Weekend At Bernie's Almost Seemed 'Too Funny' While It Was Being Filmed
Ridiculously absurd. Cartoonish. Offensive, maybe? Those are just a few words to describe "Weekend at Bernie's," the 1989 dark comedy about two young professionals –
Larry (Andrew McCarthy) and Richard (Jonathan Silverman) — who drag their dead boss' corpse around an island to avoid being taken out by a hitman. Even some of the movie's cast members thought the idea was asinine. But it appears their attitudes changed when they started filming the movie, according to Andrew McCarthy's recollections (via The Hollywood Reporter):
"We thought it was funny s*** as we were doing it ... There's the old saying, 'If it's funny to you on set, it ain't going to be funny on screen,' but we found it really f****** funny. We loved Bernie, and we just wanted to do more s*** to him. So a lot of the s*** we just thought of on set. I love 'Bernie's.' I think it's great."

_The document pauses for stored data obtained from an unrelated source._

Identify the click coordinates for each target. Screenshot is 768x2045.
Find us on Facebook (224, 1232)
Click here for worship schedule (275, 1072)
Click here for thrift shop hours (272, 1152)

McCarthy talks more about "Weekend at Bernie's" and his life in his memoir, "Brat: An '80s Story," which he spoke to /Film about earlier this year. I imagine working on the cult classic have to be some of the most fun he ever had; that fact they he got to be creative and spontaneously make up silly things to do to Bernie (Terry Kiser) is the cherry on top. Kiser, however, wasn't just dead weight that everyone got to play in the sand with, take bodysurfing, and throw off a balcony. He had a little fun himself.

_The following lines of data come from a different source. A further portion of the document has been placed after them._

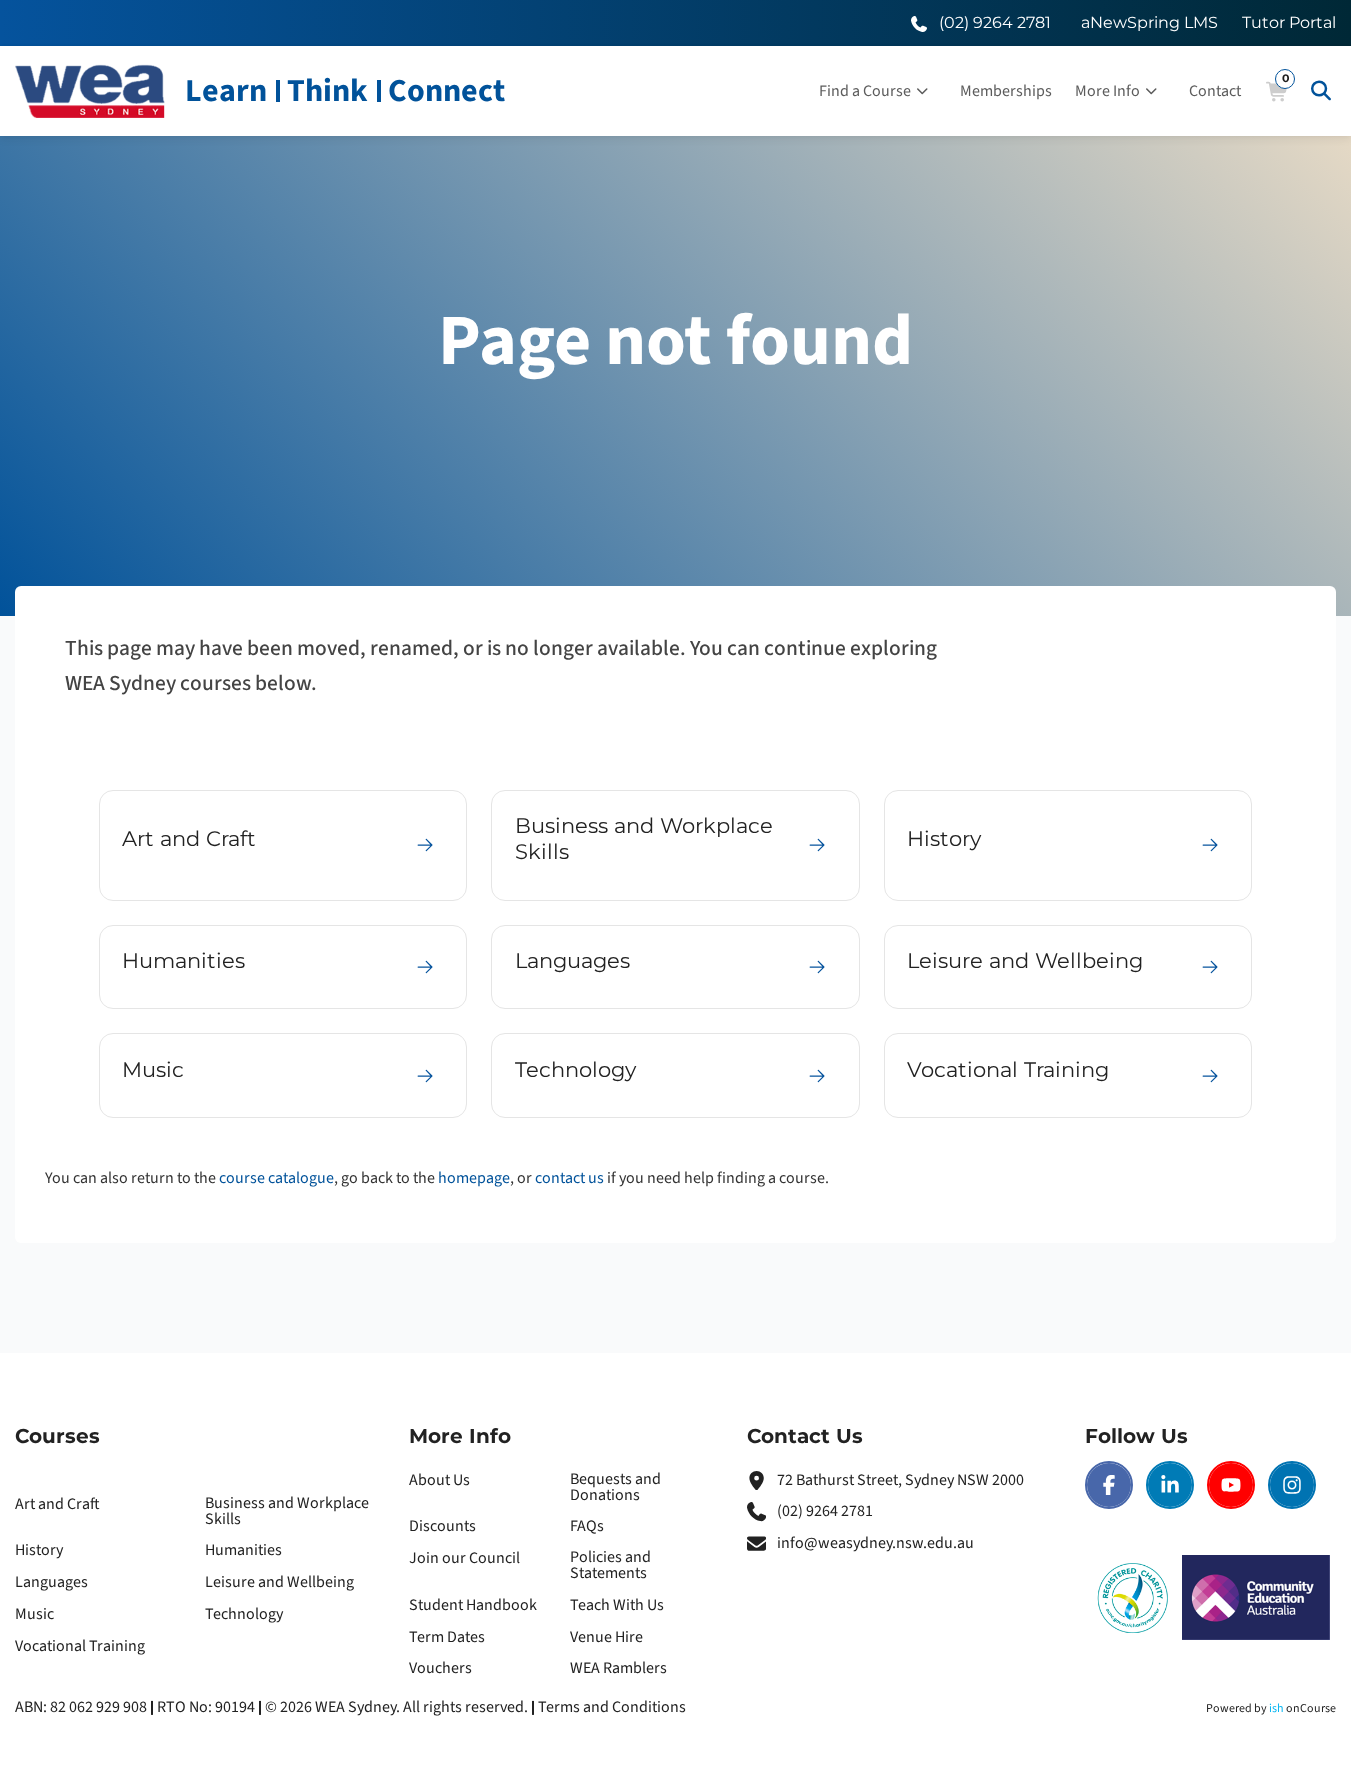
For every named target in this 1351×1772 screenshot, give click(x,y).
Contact (1215, 91)
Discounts (442, 1526)
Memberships (1006, 91)
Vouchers (440, 1668)
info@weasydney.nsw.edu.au (875, 1543)
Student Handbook (473, 1605)
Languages (51, 1582)
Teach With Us (617, 1605)
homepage (474, 1178)
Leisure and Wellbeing (279, 1582)
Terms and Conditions (612, 1707)
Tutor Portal (1289, 22)
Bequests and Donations (615, 1487)
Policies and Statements (610, 1565)
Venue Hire (606, 1637)
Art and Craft (57, 1504)
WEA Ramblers (618, 1668)
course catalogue (276, 1178)
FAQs (587, 1526)
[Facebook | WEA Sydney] (1109, 1485)
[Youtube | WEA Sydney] (1231, 1485)
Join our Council (464, 1558)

Terry Kiser tried to make his co-stars break character
Terry Kiser is among the cast members who were unmoved by "Weekend at Bernie's" at first. "I thought, 'Well, this is a one-trick pony,'" he admitted to Mel Magazine in 2020. He didn't know it at the time, but he would be forced to come up with another trick for the pony.
In the first act, Kiser plays the top brass at a New York City insurance agency who is still very much alive and steals money from his own company. Fearful that Larry and Richard will uncover his dirty deeds, he sets them up to be murdered by the mob at his Hampton Island beach house. But he fools around with the mob boss' girlfriend and, in return, the mobster orders the hit on Bernie instead.
Filming moved to North Carolina for the Hampton Island scenes. There, Kiser realized he had no idea how to play a stiff. He saw the raw footage of his first scenes and thought, "No, it's not funny. He's just dead — it's not funny-dead." I imagine his portrayal was as ghoulish as the prank that possibly inspired the movie. To come up with a way to act "funny-dead," Kiser stayed up in his hotel working on a solution.
"I went back to Acting 101: 'What is this guy trying to do? Well, he's goofing on these guys.' So I decided I'm just going to goof on them all through the whole movie and see if I can break these guys up."
Around 3 a.m., he came up with the sly smirk Dead Bernie wears throughout the movie. The first time Kiser did it on set, he broke everyone into laughter: his fellow actors, the crew ... everyone. And that's when he knew the movie was going to be funny.